Mickey Kaus writes:

New York Times Cocoon, Verified! 9:41 PM 10/16/2014 677 Caterpillars: A man named Tyler Pearson had posted a list of the 1000 Twittter accounts most commonly followed by the 677 New York Times staffers on the paper’s public list. It is, as you would expect, embarrassingly cocooned: Times staffers follow people who share the liberalish/leftish viewpoint of the Times itself, meaning these staffers are less likely to even find out discordant information. Which may be why they are so often surprised, or late to a story. …

I’ll admit to not getting Twitter. I feel like I’m being pelted by intellectual ping-pong balls. But, even so, this has to be the most boring list of Twitter accounts in captivity. Glancing through it I see one journalist who might be considered “edgy,” Matt Taibbi, and one controversial comic, Patton Oswalt. Otherwise, these 1000 Twitter accounts are immensely Respectable.
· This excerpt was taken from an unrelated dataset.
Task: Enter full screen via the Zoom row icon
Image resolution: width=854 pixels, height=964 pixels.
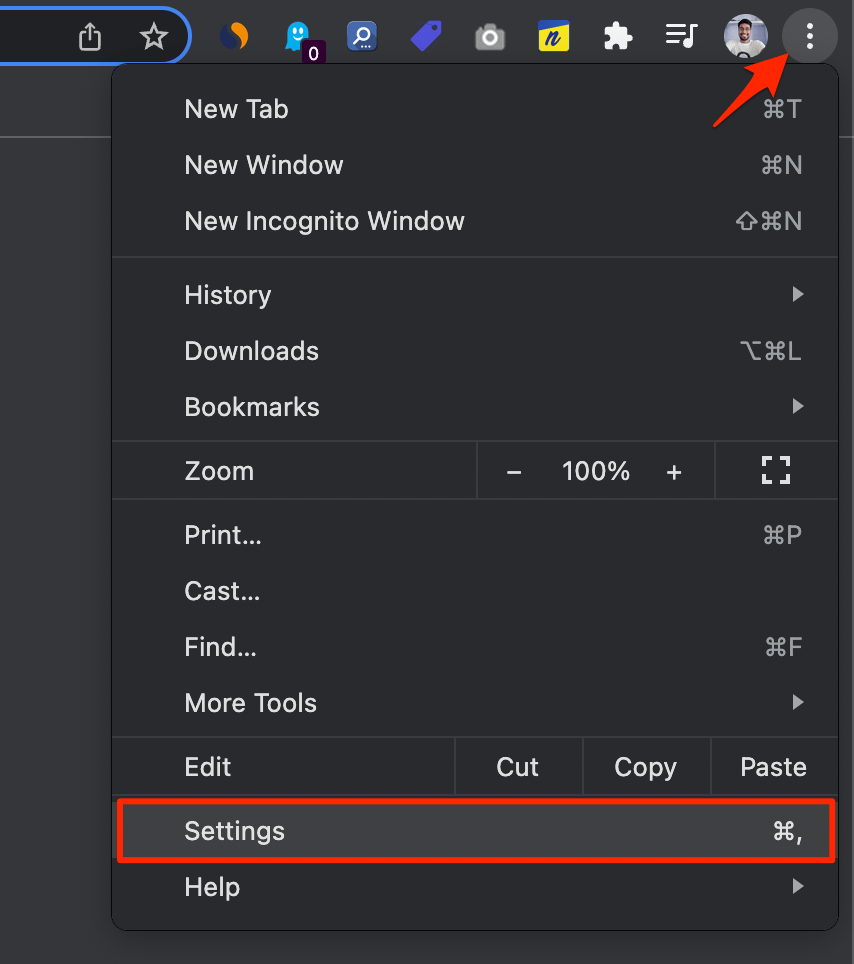Action: click(x=776, y=470)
A quantitative researcher could do a lot with this list to determine the characteristics of Establishment Thought as of c. 2014. For example, back in 2009, I took the “Atlantic 50″ list of supposedly the top 50 pundits and looked up their demographics. That was pretty interesting. This represents an even bigger database to analyze.

Okay, why is this huge list so boring?

- Professional backscratching. Everybody signs up to follow people who might retweet their tweets or give them a job someday.

- It’s a public list, so you’d better be respectable.

- Everybody assumes these days that nothing is private, so you’d better be respectable.

Anyway, it’s awfully dismal.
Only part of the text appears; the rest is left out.